The partner governments are due to meet in Japan today and the discussion promises to be lively. The project's construction costs have already doubled from the original €5bn ($7bn) to about €10bn. It will take about 10 years to complete the construction phase, so the final costs risk being even higher. The facility is then expected to operate for 20 years at a cost of another €5bn. This figure too risks being much higher.
Europe will carry 45 per cent of these costs, while the other partner countries will have to bear just under 10 per cent each. No one is keen to commit to the project's fast-rising funding needs, let alone honour their existing agreements. All the more so given the body of opinion that is opposed to the entire project, which argues that these funds could be spent far more effectively to develop other renewable energy sources such as wind, tidal or solar power.
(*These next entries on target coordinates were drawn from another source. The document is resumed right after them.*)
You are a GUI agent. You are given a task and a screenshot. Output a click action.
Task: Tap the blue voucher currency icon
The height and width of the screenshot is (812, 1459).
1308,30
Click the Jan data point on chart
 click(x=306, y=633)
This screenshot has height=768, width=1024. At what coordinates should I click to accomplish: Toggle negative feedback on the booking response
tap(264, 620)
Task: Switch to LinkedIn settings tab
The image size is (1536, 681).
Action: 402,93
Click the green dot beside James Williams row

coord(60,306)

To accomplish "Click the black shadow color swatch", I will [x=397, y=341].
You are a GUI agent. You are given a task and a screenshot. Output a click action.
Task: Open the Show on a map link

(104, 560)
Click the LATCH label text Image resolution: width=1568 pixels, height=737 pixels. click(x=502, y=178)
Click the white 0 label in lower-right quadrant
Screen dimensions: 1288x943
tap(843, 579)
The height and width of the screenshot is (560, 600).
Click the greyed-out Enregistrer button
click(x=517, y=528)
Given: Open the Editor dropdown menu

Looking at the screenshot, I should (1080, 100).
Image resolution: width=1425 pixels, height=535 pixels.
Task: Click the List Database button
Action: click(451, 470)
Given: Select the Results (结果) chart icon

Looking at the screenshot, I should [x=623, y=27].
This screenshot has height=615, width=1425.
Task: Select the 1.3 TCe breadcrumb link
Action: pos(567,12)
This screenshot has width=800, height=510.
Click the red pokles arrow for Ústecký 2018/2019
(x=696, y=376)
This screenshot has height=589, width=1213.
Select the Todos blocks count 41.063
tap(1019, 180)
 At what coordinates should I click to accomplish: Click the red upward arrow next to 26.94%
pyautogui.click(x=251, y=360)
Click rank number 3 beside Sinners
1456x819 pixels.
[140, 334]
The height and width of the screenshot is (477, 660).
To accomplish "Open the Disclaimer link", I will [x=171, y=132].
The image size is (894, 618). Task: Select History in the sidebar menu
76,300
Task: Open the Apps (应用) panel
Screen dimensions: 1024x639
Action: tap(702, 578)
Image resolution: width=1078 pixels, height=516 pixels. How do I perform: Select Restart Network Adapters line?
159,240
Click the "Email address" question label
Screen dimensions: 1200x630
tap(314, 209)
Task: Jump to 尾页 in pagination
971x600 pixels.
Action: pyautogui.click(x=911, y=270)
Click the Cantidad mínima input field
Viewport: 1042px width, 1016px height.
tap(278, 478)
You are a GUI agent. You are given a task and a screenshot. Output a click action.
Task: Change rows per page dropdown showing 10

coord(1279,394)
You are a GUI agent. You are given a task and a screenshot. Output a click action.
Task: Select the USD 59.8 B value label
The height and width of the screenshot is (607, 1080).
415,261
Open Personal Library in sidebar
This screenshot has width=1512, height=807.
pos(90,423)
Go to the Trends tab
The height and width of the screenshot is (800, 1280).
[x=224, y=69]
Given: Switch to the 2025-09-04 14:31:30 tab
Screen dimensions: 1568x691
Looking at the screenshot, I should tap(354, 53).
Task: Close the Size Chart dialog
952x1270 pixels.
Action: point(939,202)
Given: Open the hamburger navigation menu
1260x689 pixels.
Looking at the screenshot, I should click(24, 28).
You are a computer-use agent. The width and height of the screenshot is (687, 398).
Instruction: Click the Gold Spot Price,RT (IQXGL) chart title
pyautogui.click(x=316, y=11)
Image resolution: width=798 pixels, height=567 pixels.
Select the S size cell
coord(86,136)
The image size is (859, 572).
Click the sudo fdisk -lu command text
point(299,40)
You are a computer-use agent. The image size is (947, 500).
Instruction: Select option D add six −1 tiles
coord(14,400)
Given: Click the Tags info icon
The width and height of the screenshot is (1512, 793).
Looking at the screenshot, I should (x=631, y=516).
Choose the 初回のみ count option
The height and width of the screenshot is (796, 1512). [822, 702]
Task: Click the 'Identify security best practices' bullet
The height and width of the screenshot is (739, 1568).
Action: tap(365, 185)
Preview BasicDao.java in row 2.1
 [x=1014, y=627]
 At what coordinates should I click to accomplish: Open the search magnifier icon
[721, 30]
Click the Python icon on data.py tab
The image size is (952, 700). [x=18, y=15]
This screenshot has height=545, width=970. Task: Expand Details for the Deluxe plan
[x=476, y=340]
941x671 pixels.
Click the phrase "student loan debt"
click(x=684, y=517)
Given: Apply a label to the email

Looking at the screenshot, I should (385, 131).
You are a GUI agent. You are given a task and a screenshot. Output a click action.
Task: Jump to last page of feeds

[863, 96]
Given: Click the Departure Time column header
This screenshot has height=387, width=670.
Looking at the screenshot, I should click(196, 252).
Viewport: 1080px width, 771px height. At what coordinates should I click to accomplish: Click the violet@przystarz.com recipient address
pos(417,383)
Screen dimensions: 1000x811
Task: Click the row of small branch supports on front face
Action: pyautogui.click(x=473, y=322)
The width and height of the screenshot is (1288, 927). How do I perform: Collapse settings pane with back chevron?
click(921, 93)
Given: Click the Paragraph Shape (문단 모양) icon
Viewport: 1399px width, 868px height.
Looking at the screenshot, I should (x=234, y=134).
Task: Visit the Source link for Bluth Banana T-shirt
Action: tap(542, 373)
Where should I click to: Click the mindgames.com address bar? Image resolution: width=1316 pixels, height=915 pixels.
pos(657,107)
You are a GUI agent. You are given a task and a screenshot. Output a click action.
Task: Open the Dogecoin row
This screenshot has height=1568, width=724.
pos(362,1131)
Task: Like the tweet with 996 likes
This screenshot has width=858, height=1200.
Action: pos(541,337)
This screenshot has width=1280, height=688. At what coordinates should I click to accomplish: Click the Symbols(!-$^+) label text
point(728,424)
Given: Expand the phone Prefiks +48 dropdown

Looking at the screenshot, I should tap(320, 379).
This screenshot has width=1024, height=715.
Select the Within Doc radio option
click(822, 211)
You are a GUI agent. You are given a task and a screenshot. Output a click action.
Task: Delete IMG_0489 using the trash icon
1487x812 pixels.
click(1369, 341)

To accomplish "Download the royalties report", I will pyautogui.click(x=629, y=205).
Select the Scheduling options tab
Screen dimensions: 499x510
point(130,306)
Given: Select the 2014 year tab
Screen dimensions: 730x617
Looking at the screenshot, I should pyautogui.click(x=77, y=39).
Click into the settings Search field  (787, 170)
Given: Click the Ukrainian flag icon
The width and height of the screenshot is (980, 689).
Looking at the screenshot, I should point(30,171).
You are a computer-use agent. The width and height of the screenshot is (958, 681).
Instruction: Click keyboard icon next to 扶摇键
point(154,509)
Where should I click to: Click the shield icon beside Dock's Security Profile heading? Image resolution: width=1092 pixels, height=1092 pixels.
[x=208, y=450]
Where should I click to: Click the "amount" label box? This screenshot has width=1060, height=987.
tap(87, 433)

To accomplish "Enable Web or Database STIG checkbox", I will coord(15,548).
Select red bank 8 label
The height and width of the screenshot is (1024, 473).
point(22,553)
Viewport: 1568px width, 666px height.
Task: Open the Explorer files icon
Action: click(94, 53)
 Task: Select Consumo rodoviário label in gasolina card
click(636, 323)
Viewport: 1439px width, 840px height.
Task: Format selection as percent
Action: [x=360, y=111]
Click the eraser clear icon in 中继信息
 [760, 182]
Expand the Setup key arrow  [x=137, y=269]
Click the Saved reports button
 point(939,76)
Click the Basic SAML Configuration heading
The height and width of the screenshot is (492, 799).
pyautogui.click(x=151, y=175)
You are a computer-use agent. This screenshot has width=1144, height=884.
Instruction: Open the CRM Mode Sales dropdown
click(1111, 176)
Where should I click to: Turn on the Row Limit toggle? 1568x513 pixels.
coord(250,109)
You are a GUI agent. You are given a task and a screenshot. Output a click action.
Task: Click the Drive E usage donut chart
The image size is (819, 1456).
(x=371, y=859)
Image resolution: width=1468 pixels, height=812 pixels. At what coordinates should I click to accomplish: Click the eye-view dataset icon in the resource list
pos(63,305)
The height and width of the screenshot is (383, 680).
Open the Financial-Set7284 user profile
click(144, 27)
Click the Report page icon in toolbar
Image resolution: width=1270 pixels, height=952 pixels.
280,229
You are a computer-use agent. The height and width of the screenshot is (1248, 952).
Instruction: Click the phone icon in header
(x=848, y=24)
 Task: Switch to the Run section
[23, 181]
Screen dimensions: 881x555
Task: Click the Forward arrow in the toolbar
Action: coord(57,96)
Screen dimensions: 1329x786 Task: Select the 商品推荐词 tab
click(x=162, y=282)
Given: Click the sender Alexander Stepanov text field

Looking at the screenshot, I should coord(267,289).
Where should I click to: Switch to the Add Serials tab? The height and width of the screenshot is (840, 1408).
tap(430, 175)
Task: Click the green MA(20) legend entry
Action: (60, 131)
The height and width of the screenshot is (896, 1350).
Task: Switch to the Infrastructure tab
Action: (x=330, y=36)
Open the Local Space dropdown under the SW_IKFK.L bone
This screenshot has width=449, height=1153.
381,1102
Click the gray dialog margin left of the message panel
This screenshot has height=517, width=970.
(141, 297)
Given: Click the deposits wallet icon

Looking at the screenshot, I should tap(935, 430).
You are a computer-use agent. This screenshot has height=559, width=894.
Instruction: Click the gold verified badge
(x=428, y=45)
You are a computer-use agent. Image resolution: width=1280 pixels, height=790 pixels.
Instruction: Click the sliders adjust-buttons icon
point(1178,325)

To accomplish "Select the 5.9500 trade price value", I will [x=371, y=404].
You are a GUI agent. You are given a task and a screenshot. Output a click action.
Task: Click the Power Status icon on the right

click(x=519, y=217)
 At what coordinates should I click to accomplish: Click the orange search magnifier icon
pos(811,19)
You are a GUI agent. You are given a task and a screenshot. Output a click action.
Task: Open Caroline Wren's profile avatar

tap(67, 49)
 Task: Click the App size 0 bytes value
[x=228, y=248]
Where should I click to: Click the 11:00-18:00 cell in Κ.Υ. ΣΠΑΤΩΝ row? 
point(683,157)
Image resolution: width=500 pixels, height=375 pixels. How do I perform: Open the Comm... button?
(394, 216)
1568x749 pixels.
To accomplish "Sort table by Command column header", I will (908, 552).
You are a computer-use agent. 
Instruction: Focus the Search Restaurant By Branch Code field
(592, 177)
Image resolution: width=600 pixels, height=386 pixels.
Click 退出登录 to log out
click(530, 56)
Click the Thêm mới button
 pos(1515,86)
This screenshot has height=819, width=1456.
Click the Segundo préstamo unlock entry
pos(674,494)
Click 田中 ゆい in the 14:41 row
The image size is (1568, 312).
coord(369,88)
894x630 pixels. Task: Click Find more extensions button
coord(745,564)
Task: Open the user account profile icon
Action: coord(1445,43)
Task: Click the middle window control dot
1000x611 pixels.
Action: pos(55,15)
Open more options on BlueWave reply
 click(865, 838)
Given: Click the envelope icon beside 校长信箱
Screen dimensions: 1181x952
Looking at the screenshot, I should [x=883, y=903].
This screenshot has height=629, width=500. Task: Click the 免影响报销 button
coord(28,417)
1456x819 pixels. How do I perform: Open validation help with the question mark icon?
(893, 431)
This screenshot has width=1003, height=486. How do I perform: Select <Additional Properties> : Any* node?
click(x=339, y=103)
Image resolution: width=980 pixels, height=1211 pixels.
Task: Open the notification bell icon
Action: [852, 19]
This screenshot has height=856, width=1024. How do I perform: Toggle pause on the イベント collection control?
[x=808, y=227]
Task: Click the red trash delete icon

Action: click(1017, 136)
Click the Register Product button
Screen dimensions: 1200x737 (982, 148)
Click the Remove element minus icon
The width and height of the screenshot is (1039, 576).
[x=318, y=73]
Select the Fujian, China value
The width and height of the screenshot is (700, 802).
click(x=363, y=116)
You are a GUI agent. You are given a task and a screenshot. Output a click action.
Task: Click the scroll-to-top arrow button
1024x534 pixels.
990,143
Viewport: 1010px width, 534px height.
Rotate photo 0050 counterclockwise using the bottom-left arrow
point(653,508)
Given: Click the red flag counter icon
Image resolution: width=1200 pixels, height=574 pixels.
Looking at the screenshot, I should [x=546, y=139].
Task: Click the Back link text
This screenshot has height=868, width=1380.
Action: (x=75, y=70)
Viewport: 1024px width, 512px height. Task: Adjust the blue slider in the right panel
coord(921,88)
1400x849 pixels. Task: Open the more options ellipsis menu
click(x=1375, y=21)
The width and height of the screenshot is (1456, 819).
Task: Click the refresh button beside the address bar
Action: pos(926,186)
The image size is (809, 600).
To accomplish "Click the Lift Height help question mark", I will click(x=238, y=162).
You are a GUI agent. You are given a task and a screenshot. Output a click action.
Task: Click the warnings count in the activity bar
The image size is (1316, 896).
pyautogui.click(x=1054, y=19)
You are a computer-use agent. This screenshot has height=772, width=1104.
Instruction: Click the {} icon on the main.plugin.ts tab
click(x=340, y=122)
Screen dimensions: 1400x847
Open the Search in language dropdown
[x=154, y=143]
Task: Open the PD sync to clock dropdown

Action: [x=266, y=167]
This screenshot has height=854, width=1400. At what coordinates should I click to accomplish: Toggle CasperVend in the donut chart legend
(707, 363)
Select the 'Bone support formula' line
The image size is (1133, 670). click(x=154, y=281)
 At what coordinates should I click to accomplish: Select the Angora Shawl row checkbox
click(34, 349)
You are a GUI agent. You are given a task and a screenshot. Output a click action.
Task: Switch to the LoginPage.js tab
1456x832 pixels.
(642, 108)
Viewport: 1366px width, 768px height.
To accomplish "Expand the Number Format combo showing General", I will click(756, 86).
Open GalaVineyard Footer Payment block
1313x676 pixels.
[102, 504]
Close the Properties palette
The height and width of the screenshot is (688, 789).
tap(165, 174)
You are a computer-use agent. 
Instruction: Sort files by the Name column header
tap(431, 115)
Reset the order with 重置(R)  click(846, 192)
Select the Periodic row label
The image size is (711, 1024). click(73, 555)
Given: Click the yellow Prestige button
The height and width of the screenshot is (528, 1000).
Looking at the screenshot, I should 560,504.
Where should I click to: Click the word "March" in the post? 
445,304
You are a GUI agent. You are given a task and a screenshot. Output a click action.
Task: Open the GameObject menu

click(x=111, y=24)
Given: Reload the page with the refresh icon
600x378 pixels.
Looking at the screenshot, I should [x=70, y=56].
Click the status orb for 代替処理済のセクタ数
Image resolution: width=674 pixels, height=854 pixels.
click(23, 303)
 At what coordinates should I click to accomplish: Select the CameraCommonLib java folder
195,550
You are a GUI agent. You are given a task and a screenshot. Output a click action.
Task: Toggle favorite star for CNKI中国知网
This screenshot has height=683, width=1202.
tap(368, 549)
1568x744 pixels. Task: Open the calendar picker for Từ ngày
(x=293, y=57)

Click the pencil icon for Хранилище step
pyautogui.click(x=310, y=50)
Until ITER is tried and tested no one will know whether nuclear fusion reactors could become a viable and compellingly attractive economic alternative to existing power-generating systems. It may not work, but if it does the €20bn or more it will have cost will seem like loose change.
Nuclear bond
On the other hand, ordinary investors are grappling with questions of their own about investing in the nuclear sector.
EDF, the French electricity behemoth and operator of the country's 58 nuclear reactors, today launches its first bond for retail investors in about two decades. The apparent return to favour of nuclear power is likely to fuel great interest in the €1bn issue, as will the fact that few investments are safer than this high-yielding bond from a utility guaranteed by the government.
Yet for equity investors there is no concrete evidence that the longer-term financial model for nuclear power is as solid as its promoters suggest. The skyrocketing costs of building new-generation plants, while maintaining the ageing facilities that exist, are all putting pressure on the balance sheets of nuclear operators.
An academic report commissioned by Greenpeace analyses the risks of investing in France's two nuclear champions, Areva, the nuclear engineering group, and EDF. It highlights how deeply the fate of one affects the other.
So far both have benefited from generous state support. But competition is entering the French market, and electricity prices are on hold, making life more difficult for EDF in particular. This is an industry where massive investment has to be committed upfront before generating a guaranteed income stream 10-15 years down the line. And the report concludes that what is bad for EDF cannot be good for Areva.